日日の幻燈

歴史・音楽・過ぎゆく日常のこと

豪徳寺に来たなら世田谷代官屋敷

2014-12-30 | 江戸の面影

豪徳寺に来た以上、すぐそばの世田谷代官屋敷に行かない手はない。
…なんて偉そうに言いますが、豪徳寺をネットで調べていて、初めてその存在を知った私でした。
ということで、11月15日、豪徳寺のあとに行ってきました。

世田谷代官屋敷は、彦根藩井伊家の世田谷領を差配した大場家の役宅。大場家は世田谷吉良氏の重臣でしたが、小田原北条氏滅亡の際に吉良氏も没落すると、大場信久はこの地で帰農しました。農民になったといっても土地の名士であるわけで、家康の関東入国に際しては検地の代行を命じられています。
世田谷が井伊家所領となった1633年、信久の孫・盛長が代官に任じられ、その後、明治に至るまで大場一族がその職を世襲しました(一時期、他家と2人制だったそうです)。
屋敷は江戸初期からここにあったのでしょうが、普請記録として確認できるのは1737年に7代・盛政が建て替えた時が最初で、明治までに何度か増改築が行われているそうです。

【世田谷代官屋敷・表門】

道路に面して表門。この表門、国の重要文化財に指定されています。この表門の横に駐車場と管理人詰所みたいな建物があります。ここから入りますが入場無料、しっかりしたパンフレットまでもらえます。

【玄関】

表門からは入れないので、主屋の玄関へ行くにはぐるっと建物をまわらなければなりません。ちなみにこの主屋も重要文化財です。

【主屋・西側庭園1】

玄関とは反対側の庭園。様々な木や花が植えられているのですが、多分、これは後年整備されたものだと思います。

【主屋・西側庭園2】

世田谷代官としての主な職務は年貢の徴収や治安維持でしたが、その他、豪徳寺での井伊家の葬儀・法要の差配、井伊家江戸屋敷での必需品の調達なども課せられていたそうです。

【主屋・内部】

玄関からは上がれませんが横の土間には入れます。
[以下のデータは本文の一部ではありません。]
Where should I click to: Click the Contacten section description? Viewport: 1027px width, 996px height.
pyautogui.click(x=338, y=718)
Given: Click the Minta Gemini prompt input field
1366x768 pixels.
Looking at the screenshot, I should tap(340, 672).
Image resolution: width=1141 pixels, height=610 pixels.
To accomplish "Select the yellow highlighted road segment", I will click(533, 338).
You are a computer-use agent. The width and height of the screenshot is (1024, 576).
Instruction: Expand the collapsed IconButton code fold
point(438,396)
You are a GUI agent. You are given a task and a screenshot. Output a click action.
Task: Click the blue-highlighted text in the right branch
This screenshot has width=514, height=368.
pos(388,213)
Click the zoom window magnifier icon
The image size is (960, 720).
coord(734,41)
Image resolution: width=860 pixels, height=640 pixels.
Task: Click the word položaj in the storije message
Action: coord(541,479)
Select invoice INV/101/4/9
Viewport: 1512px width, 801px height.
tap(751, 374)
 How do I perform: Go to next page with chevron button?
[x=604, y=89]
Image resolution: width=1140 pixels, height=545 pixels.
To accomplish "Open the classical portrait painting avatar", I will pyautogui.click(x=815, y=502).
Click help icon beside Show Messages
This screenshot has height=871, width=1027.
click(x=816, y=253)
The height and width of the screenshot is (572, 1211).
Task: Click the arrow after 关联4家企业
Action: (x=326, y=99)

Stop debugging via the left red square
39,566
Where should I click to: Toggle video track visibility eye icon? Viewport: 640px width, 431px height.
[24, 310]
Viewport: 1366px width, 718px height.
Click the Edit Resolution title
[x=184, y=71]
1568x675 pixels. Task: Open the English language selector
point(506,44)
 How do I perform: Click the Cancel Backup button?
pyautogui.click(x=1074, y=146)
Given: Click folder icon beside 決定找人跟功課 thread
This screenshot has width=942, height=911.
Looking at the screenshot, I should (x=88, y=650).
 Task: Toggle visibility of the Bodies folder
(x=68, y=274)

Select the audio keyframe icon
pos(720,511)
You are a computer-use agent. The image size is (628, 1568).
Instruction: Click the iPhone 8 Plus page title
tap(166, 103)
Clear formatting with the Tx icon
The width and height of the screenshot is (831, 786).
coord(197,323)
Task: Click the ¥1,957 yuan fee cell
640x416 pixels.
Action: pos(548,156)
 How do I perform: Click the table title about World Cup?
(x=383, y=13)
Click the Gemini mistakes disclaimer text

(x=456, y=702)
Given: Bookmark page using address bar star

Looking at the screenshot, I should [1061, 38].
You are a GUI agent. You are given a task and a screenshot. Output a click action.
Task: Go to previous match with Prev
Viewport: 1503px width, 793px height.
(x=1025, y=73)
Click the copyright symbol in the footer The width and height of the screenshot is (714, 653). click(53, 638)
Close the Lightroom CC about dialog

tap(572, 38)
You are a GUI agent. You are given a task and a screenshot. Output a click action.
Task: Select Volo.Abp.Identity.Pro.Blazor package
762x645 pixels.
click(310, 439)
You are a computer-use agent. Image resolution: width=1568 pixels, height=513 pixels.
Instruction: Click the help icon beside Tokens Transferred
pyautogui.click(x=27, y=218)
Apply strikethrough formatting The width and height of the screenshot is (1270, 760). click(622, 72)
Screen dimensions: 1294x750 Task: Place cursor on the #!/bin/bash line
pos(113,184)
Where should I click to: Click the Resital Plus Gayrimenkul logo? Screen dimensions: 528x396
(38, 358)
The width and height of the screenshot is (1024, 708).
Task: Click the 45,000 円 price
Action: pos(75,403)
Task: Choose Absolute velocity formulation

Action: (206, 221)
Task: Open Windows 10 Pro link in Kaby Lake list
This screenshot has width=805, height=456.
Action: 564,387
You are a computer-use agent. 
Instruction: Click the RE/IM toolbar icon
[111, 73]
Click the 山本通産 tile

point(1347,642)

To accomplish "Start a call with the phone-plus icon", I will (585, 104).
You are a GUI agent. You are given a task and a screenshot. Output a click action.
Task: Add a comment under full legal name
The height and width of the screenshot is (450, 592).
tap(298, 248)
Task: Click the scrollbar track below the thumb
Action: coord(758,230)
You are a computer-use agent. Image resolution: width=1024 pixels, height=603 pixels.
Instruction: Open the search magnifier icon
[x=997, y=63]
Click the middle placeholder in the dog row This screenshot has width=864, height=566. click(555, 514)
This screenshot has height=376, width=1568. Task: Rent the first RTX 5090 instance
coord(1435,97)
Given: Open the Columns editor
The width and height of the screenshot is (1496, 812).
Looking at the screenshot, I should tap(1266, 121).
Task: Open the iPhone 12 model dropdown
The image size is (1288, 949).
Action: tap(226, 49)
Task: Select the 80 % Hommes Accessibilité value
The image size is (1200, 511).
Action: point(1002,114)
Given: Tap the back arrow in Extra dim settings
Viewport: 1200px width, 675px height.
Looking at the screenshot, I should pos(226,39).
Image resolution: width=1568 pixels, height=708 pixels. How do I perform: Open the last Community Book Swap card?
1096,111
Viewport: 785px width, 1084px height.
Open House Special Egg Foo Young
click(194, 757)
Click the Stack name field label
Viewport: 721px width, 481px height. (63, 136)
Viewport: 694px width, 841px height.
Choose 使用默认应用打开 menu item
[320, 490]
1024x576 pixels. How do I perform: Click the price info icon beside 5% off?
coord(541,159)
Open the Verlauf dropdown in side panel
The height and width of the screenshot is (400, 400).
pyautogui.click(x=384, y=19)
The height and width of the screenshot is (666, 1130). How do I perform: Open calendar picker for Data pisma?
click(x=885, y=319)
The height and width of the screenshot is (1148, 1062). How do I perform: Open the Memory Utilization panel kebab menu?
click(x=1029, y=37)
そこから室内を見渡せます。手前の板の間は名主詰所、その向こうの畳敷きの部屋は代官居間。いちばん奥はその名も「切腹の間」。いつでも腹を切る覚悟で職務に当たるという、大場家代々の覚悟のほどを示しているのだとか。

【白州通用門】

世田谷領の治安維持も職務であった以上、犯罪人捕縛のため道具も常備されていましたし、江戸上屋敷で開かれる裁判の下調べも行われました。犯罪人(今風に言うならこの時点では容疑者?)が通り、お白州へ向かったのがこの門でしょうかね。

【白州跡】

お白州も残っていました。ただし、場所が若干違うとか。でも玉砂利はまさしく当時のものだそうです。

【白州の玉砂利】

ここに正座させられたらけっこう痛そう。一応は平べったい石が敷かれているけど、やっぱり痛いよな…。


敷地内には郷土資料館もあります。こちらも無料。大場家に伝わる古文書や書画など、世田谷近辺の歴史を知るにはとても勉強になります。